### [DIRECTIVES]
**1)** Copy the career essay from "Coincidentally, or maybe" to "on this world.", swapping "curiosity" for "restlessness".
**2)** Pick up the career essay after its final sentence and keep writing.

### [EXCERPT TO READ]
◆ ◆ ◆ ◆ ◆
Soon after that, and with no experience or formal education in the subject, I became a writer and then the editor of an online magazine, and now I work in communications.
Coincidentally, or maybe not so much, the undefinable dream and the various careers, it’s all very similar to how I feel during PMS when I’m craving something and I’m not sure is so I eat EVERYTHING in sight. Literally. Fucking. Everything.
But I digress…
None of what I’ve done was ever intentional and much of it was in the background. In support of other people’s dreams. All of it just where I ended up after taking the many random paths on which my curiosity led me.
I turned 45 this year and have been feeling a little lost and to be honest, a little old (I know, I know, it’s not old). I’ve been watching friends and acquaintances whom I admire put themselves out there, admittedly with a little envy at their hustle & grind, and drive to create something to leave their mark on this world.
◆ ◆ ◆ ◆ ◆
Rows of pointing data
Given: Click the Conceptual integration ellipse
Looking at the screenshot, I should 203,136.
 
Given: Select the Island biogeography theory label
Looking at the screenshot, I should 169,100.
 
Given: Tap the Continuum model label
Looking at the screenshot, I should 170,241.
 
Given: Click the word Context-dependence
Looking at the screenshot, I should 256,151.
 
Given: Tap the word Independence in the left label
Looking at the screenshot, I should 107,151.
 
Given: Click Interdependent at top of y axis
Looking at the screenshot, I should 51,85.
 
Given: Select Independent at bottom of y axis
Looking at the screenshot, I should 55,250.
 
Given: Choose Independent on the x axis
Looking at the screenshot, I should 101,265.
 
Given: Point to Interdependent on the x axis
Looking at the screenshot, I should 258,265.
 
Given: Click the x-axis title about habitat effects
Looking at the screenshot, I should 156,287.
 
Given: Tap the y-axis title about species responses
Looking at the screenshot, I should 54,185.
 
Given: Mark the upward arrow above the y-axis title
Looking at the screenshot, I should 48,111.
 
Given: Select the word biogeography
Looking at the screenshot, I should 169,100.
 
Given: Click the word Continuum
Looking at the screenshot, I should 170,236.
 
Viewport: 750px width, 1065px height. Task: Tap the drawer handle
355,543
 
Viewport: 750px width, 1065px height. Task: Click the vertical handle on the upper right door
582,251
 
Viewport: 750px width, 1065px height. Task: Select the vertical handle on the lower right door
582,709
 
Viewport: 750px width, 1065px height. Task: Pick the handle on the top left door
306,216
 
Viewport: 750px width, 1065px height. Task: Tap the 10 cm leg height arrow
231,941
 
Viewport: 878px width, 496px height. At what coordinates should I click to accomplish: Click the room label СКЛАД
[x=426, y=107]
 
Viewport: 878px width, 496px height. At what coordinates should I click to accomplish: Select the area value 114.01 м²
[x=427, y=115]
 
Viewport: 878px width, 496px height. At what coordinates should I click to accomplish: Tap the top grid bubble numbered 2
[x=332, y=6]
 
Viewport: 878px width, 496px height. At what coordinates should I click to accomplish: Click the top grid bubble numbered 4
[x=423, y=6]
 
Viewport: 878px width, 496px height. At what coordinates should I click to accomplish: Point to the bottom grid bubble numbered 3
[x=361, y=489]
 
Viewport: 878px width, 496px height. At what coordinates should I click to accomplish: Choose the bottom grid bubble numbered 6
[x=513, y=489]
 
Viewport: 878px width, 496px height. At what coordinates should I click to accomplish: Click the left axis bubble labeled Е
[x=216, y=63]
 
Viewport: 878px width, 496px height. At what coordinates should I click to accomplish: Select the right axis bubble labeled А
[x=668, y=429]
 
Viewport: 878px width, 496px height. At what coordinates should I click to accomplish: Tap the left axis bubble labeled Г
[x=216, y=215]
◆ ◆ ◆ ◆ ◆
### [RESULTS FOR EACH TASK]
**1)**
Coincidentally, or maybe not so much, the undefinable dream and the various careers, it’s all very similar to how I feel during PMS when I’m craving something and I’m not sure is so I eat EVERYTHING in sight. Literally. Fucking. Everything.
But I digress…
None of what I’ve done was ever intentional and much of it was in the background. In support of other people’s dreams. All of it just where I ended up after taking the many random paths on which my restlessness led me.
I turned 45 this year and have been feeling a little lost and to be honest, a little old (I know, I know, it’s not old). I’ve been watching friends and acquaintances whom I admire put themselves out there, admittedly with a little envy at their hustle & grind, and drive to create something to leave their mark on this world.

**2)**
It’s not the bad envy, more the good for them, wish I had it in me, but I’ll just be over here seeing what show I can binge watch on Netflix because I’m too tired to do anything else after putting in the hours at my full-time gig.
And there are days when I think I’m okay with that. I convince myself that I’ve been successful in life, and just because others may not know about them or agree (a story for another day), it doesn’t change that.
But then, there are those days when I get real with myself and start giving myself a lecture.
Girl, what is wrong with you? 45 is not old. You’re not done. You still have talents, skills and most importantly, that curiosity and love for learning that always served you well. What you need is drive! What happened to you? You used to do things. You used to want to do things.
Okay, so that may not be exactly how it goes. My internal me is posturing. It’s close though.
I know I”m not done and that takes me back to where I started. That dream. The elusive one that I feel a desperate need to achieve, but can’t quite put my finger on. For the first time in my 45 years, after taking a random path I find that I am lost and don’t know where to go next. I’ve NEVER been intentional about my life and don’t know how to be.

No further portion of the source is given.